3.4.2. SPA试验 为补充成对DM分析并控制多重模型比较引起的数据窥探效应,本研究采用Hansen (2005)提出的SPA检验方法。Hansen (2005) 该检验方法通过同步评估所有模型,判断是否存在竞争模型在统计意义上展现出优于指定基准的预测性能。 本研究将提出的AWFRAGM模型作为基准模型,而将NDGM-EnKF、EWFRAGM和WOA-BPNN作为备选预测模型。损失函数采用基于测试周期内各电池数据集MAPE预测误差进行定义。通过采用10,000次重复的平稳自助法,近似SPA检验统计量的经验分布,并确保损失差分序列依赖性下的稳健性。 SPA检验统计量的经验自助法分布展示于图9 B0005数据集的图10 针对B0018数据集。在两种情况下,SPA检验均未能在5%显著性水平上拒绝所提出的AWFRAGM具有更优预测能力的原假设。具体而言,对于B0005电池组,观测到的SPA统计量为1.38,其关联p值表明在1%水平上具有统计显著性。类似地,对于B0018电池组,SPA统计量达到1.21,该结果在1%水平上同样具有统计显著性。此外,在所有竞争模型中,相对于AWFRAGM的最大损失差分始终保持非正值,且相应的SPA检验p值均超过选定显著性阈值,这为所提出模型具有稳健预测优越性提供了进一步证据。

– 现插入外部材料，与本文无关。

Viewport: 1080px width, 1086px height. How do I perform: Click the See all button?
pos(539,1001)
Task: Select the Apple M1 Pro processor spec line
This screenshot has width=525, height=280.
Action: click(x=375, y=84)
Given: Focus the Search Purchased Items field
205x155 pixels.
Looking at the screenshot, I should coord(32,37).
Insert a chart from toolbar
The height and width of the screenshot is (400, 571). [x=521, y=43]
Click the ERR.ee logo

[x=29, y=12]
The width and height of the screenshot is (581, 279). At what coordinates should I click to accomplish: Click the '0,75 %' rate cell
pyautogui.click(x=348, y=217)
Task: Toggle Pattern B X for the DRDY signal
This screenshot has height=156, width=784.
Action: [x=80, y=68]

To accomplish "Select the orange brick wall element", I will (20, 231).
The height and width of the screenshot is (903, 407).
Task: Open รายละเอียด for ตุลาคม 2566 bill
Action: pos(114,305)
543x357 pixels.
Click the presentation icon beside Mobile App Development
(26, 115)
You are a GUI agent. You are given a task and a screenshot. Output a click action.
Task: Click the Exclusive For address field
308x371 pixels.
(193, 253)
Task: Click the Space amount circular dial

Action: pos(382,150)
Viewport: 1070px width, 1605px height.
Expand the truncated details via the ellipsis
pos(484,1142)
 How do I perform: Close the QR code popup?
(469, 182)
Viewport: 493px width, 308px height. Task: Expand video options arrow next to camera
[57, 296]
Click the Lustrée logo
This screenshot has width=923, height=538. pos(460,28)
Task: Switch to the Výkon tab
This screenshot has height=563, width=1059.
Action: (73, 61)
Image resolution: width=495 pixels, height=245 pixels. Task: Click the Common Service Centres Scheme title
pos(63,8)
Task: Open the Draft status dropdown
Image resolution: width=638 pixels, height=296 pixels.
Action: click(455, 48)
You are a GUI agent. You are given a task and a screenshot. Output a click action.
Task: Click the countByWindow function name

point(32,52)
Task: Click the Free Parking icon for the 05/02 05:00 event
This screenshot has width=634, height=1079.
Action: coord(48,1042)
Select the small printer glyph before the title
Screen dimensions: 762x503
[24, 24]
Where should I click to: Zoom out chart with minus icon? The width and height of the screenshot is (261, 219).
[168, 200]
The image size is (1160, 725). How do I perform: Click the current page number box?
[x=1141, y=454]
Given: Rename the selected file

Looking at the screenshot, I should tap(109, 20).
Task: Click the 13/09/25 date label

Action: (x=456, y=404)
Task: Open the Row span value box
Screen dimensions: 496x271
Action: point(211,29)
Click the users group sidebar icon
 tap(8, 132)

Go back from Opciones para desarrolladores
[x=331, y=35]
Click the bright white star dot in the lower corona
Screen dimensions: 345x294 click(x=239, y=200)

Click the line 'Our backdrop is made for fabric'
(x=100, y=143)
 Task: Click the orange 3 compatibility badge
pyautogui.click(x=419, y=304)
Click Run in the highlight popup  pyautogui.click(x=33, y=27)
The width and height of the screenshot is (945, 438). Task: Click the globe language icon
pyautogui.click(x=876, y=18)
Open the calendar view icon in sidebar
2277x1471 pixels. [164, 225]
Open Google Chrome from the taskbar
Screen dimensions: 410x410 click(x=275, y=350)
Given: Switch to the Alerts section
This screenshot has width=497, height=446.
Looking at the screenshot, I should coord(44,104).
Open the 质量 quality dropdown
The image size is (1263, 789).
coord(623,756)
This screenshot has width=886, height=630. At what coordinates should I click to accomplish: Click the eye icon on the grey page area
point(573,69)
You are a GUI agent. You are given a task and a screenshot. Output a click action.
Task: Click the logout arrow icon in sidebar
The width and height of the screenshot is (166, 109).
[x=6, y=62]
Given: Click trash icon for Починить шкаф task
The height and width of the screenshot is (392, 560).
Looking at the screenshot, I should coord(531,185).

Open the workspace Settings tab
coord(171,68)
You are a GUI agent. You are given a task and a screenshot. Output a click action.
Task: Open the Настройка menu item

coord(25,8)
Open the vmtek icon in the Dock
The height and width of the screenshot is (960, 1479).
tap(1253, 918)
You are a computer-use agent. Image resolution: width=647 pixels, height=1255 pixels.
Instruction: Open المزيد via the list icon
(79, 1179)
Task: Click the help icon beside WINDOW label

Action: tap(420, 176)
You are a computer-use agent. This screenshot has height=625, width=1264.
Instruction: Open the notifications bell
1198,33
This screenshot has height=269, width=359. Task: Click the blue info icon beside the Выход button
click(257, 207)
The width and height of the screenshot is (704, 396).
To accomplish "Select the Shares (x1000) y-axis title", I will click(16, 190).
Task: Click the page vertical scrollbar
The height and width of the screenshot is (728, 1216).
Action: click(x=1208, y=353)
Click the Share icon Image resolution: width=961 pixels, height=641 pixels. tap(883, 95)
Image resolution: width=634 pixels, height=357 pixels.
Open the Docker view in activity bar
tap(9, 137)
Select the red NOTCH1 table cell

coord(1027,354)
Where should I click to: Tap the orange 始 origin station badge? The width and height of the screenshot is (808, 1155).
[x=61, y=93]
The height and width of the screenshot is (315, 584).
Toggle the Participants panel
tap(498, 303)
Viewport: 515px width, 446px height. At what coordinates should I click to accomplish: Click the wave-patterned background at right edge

图9. 电池B0005的SPA检验结果。基于10,000次平稳自助重复获得的检验统计量经验分布。红色垂直线代表观测到的SPA统计量,蓝色阴影区域对应5%显著性水平下的临界域,表明该模型具有相对优势。
图10. 电池B0018的SPA检验结果。自助法SPA检验统计量的分布验证了所提出的AWFRAGM模型的优越性。观测统计量位于高置信度拒绝原假设的区间内,表明在统计学意义上没有任何竞争模型具有更优的预测性能。